Scientific classification
- Kingdom: Plantae
- Clade: Tracheophytes
- Clade: Angiosperms
- Clade: Monocots
- Order: Liliales
- Family: Liliaceae
- Genus: Streptopus
- Species: S. amplexifolius
- Binomial name: Streptopus amplexifolius (L.) DC.
- Synonyms: List Convallaria amplexifolia (L.) E.H.L.Krause ; Convallaria dichotoma Thibaud ex Pers. ; Streptopus distortus Michx. ; Streptopus fassetii Á.Löve & D.Löve ; Tortipes amplexifolius (L.) Small ; Uvularia amplexicaulis Mill. ; Uvularia amplexifolia L. ; Uvularia distorta (Michx.) Pers. ; ;

= Streptopus amplexifolius =

- Genus: Streptopus
- Species: amplexifolius
- Authority: (L.) DC.
- Synonyms: Collapsible list |

Plant species in the lily family

Streptopus amplexifolius (twistedstalk, clasping twistedstalk, claspleaf twistedstalk, white twisted-stalk, or watermelon berry) is a species of flowering plant in the family Liliaceae, native to North America, Europe and Asia.

It is a herbaceous perennial plant growing to 40–100 cm tall, with alternate, oblong-lanceolate leaves 5–14 cm long.
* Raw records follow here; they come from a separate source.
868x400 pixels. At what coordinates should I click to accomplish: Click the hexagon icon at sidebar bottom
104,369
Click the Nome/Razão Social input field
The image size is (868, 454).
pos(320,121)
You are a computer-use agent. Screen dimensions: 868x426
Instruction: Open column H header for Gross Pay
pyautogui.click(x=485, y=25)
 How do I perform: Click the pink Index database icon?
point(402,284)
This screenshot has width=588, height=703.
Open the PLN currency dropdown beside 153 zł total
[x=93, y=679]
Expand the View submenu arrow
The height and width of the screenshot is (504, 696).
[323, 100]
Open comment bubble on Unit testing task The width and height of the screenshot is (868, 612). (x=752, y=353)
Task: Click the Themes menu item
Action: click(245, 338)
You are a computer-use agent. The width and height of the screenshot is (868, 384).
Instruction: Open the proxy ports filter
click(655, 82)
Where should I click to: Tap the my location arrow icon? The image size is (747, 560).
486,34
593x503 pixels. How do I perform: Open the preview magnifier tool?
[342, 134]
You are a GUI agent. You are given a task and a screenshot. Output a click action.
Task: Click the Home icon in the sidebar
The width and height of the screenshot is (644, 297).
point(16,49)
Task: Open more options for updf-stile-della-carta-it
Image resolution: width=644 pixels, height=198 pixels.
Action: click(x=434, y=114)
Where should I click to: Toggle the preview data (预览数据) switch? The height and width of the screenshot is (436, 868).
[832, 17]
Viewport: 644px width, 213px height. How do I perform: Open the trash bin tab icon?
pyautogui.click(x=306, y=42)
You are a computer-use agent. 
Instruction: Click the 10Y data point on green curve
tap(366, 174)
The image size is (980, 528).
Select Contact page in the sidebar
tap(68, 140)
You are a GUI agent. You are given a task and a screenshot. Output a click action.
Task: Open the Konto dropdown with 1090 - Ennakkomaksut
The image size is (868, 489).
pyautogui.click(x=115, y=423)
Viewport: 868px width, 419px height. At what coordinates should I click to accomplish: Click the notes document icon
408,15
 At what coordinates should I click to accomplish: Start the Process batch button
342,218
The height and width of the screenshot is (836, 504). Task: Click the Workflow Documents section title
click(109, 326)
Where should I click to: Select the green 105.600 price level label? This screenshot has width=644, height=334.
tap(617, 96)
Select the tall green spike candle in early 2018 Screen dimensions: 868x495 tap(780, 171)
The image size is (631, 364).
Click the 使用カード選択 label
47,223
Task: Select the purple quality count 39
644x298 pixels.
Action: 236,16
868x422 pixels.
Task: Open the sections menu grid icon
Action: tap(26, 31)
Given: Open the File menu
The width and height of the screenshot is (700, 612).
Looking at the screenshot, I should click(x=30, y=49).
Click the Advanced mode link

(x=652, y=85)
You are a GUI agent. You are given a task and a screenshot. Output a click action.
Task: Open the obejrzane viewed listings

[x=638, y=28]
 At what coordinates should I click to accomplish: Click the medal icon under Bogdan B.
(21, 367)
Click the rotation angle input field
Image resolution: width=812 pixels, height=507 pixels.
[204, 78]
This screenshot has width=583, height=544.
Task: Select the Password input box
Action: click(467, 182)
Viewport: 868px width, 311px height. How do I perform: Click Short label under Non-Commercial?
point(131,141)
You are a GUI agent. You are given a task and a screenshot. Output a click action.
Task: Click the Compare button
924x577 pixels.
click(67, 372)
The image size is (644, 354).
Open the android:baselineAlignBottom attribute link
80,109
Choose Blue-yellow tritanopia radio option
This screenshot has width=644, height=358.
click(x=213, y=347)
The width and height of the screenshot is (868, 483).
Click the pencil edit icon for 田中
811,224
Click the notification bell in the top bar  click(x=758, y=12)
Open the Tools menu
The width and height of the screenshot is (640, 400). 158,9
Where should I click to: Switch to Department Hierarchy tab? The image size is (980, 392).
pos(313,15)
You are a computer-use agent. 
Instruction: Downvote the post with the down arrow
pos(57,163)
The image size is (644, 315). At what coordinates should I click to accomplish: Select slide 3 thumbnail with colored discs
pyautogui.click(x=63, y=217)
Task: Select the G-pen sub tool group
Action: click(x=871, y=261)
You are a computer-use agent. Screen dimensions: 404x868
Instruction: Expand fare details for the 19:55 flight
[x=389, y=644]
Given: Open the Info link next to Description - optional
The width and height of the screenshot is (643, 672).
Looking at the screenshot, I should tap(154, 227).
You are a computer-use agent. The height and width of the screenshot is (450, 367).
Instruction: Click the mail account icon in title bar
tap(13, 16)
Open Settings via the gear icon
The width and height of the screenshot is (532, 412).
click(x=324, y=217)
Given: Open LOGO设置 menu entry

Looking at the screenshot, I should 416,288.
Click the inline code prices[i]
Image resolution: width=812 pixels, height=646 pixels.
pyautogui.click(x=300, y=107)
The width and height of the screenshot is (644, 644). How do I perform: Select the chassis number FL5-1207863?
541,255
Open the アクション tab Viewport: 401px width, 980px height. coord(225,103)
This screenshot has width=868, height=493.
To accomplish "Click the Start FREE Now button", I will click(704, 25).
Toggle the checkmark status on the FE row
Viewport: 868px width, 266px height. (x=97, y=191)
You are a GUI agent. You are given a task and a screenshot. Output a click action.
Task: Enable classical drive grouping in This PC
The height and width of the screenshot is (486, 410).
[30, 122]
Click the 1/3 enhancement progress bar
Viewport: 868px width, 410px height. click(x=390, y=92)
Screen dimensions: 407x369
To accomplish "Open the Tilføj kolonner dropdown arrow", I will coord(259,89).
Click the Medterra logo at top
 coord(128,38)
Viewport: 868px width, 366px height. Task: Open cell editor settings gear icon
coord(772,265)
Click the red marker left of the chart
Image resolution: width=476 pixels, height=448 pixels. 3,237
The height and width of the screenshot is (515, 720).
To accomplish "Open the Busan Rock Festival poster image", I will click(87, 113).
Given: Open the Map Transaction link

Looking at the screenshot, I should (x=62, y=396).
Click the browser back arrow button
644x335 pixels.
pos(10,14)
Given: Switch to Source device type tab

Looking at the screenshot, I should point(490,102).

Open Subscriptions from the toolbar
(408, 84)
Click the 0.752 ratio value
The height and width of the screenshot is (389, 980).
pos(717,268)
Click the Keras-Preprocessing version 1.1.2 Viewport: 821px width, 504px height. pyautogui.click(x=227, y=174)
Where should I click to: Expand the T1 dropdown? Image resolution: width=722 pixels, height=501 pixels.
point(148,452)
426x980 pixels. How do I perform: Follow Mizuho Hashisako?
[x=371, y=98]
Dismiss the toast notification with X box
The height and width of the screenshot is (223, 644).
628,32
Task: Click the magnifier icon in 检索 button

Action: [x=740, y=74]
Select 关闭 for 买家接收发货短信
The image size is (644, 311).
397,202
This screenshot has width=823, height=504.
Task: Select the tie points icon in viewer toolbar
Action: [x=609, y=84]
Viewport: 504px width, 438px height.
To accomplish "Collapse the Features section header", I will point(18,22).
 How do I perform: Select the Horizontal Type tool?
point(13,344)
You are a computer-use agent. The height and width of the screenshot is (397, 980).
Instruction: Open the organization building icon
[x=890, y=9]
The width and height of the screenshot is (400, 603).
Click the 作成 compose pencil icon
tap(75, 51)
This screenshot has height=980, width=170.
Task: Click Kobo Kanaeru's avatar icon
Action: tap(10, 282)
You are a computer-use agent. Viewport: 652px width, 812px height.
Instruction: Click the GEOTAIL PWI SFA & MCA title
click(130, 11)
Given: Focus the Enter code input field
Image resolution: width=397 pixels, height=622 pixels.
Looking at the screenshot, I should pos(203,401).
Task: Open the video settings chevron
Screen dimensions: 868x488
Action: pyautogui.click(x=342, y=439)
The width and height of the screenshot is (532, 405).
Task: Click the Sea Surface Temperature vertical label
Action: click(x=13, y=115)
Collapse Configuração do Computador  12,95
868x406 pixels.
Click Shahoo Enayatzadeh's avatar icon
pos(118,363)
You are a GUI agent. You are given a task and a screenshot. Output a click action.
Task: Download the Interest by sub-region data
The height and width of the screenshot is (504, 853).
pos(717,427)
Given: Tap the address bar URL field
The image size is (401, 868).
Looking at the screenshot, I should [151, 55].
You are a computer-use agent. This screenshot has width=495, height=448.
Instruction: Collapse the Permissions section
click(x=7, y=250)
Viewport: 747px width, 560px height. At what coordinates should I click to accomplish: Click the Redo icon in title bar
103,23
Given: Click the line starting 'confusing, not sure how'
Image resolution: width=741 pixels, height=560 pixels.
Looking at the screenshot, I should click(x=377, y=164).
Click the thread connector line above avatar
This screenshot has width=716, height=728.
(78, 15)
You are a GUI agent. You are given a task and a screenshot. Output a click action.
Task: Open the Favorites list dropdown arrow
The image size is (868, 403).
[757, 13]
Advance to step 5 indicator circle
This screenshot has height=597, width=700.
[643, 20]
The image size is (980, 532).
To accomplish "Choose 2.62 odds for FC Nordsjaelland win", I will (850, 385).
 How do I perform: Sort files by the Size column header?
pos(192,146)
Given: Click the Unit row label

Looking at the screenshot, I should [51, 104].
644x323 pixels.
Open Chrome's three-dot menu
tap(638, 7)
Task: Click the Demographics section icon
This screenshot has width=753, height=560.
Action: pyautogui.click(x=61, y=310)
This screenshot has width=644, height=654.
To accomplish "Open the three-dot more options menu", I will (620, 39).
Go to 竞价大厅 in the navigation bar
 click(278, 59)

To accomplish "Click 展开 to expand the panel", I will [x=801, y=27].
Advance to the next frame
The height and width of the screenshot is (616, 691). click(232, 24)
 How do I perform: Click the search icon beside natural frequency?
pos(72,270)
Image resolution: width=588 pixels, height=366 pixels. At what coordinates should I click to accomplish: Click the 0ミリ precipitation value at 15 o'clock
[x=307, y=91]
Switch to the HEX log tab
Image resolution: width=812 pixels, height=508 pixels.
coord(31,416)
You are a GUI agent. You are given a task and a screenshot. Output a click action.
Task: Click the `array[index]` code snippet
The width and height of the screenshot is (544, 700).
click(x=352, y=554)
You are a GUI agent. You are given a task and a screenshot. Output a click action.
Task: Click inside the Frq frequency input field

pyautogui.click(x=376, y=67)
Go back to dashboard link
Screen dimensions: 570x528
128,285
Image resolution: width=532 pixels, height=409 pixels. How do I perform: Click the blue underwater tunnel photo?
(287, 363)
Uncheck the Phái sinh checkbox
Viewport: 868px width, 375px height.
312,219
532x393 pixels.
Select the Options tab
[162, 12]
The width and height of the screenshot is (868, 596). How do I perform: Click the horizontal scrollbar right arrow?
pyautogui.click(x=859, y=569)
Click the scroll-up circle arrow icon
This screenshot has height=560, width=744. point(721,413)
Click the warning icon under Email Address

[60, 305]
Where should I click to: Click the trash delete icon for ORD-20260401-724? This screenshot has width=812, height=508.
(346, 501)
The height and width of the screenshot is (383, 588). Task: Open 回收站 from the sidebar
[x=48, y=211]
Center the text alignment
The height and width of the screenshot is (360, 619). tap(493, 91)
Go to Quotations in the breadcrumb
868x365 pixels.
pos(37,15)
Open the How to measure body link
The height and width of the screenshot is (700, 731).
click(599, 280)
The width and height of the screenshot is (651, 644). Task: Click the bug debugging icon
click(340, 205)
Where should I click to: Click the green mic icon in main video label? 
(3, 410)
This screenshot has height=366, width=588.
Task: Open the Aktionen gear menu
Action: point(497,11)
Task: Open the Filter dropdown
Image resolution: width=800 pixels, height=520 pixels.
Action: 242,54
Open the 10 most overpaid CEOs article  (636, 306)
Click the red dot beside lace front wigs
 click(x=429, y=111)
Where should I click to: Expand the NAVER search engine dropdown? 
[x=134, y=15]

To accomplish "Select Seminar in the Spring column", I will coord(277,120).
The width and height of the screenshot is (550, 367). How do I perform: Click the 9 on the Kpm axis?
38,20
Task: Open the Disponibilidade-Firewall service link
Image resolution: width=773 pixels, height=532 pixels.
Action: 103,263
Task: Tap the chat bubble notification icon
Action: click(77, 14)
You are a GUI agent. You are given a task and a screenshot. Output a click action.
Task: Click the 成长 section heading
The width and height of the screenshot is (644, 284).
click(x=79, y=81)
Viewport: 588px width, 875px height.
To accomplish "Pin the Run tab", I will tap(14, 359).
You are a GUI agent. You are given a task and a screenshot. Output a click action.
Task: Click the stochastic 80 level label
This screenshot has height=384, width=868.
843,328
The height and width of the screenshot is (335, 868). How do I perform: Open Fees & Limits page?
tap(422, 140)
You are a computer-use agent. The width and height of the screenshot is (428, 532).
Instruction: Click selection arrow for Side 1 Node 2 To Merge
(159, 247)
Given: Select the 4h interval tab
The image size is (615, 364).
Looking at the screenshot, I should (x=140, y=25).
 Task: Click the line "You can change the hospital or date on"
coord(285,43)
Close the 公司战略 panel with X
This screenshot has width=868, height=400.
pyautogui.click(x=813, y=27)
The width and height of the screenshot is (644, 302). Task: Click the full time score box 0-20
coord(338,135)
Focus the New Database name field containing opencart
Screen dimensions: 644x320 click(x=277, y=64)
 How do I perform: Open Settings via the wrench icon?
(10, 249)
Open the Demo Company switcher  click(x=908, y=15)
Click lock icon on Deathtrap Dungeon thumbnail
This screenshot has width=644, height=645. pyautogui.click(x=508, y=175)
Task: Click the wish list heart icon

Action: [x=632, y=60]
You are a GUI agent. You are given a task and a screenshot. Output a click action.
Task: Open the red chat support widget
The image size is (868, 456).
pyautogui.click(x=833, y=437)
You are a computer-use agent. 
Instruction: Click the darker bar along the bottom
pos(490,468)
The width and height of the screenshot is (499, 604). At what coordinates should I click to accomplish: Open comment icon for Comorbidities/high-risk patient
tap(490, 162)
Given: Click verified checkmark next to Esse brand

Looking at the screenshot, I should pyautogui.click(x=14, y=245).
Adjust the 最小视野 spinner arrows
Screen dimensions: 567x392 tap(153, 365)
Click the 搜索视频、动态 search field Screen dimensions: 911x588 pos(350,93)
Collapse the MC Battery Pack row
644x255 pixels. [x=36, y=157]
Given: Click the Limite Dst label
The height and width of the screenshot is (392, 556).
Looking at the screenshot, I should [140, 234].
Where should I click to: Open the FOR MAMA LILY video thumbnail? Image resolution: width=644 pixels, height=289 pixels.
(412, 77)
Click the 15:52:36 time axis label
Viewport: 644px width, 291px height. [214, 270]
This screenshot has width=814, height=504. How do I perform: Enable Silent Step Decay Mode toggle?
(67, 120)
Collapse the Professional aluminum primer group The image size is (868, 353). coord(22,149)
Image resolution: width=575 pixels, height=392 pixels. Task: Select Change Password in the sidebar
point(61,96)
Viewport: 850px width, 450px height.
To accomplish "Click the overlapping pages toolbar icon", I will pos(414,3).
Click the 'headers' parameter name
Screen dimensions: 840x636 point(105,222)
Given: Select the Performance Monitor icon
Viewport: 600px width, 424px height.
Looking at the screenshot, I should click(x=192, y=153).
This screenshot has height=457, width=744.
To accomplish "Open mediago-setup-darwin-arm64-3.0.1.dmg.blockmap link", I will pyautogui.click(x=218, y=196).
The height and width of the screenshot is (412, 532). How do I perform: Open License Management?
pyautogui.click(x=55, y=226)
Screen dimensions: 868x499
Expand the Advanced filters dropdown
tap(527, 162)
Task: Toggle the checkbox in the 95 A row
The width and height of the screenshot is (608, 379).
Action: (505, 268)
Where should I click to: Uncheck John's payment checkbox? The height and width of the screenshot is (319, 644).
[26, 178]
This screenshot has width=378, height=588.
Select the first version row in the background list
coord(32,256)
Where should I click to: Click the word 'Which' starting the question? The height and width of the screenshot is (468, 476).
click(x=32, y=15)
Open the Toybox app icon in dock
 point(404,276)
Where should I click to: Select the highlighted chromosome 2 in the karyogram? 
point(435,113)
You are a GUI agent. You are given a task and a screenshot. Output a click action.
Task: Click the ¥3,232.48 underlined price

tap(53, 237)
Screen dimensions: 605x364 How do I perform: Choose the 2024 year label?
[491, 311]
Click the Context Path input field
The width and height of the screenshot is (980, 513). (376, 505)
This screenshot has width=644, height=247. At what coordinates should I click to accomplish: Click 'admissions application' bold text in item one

The greenish-white flowers hang from axils on 1–2 cm thin kinked pedicels, each flower with six white tepals, 9–15 mm long. The plants leaves completely encircle the stem, and the stems have a kink at each leaf axil giving the plants stem a "twisted" and wiry appearance. The plants grow in a creeping habit in moist, dense undergrowth.

==Distribution==
Streptopus amplexifolius is widely distributed across North America (Greenland, northern United States including Alaska; and most of Canada including Yukon and Northwest Territories). The plant is most often found near shaded stream banks and in moist thickets of the montane and subalpine zones across most of North America. It is also found in central and southern Europe (from Spain to Ukraine and as far north as Germany and Poland) and in eastern Asia (Japan, Korea, Myanmar (Burma) and eastern Russia (Yakutia, Amur, Kamchatka, Sakhalin, Kuril Islands, Khabarovsk, Primorye)).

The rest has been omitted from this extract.